I was trying to solve the equation, $x=1+\sqrt{x}$ for real $x$. Though I didn't correctly solve it. I'm curious as to why that is, and what else I need to initially consider in the domain of the function.
I started off by recognising that $x \geq 0$ for the square root to be real (I know when $x=0$ it is not a solution). Squaring both sides and rearranging; $$x^2 -3x + 1=0$$ Finding the solutions to this equation you obtain; $x=\frac{3\pm\sqrt{5}}{2}$. Both of these solutions to that equation are greater than zero, but only $x=\frac{3 + \sqrt{5}}{2}$ is the solution to the original. Why is that?

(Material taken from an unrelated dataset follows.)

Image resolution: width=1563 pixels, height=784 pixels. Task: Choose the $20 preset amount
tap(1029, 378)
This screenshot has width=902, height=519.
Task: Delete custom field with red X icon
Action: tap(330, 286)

Is there some other "domain" restriction I must consider? Or for every question where there inolves root must I numerically test it (is there no way to get around this)?
Thanks
When you square an equation, you lose information. In your case, the equation $x -1 = \sqrt{x}$ will result in the same equation as $x-1 = -\sqrt{x}$ after squaring both sides: $(x-1)^2 = x$, regardless of the domain $x\geq 0$.
So your two roots $x = \frac{1}{2}(3 \pm \sqrt{5})$ come from one of them being a solution to $x-1 = -\sqrt{x}$ and the other $x-1 =\sqrt{x}$, even if both equations have domain $x \geq 0$.
For an answer to your last question, yes, in such cases, you'll need to check that any solution set you get from an equation after squaring it isn't a spurious solution by checking that it satisfies the original equation. To clarify this: it needn't be checking numerically - there are certain conditions you can check, for example as in law-of-fives comment, you have $x-1 =\sqrt{x} > 0$ so the only valid solution is the one that satisfies $x>1$.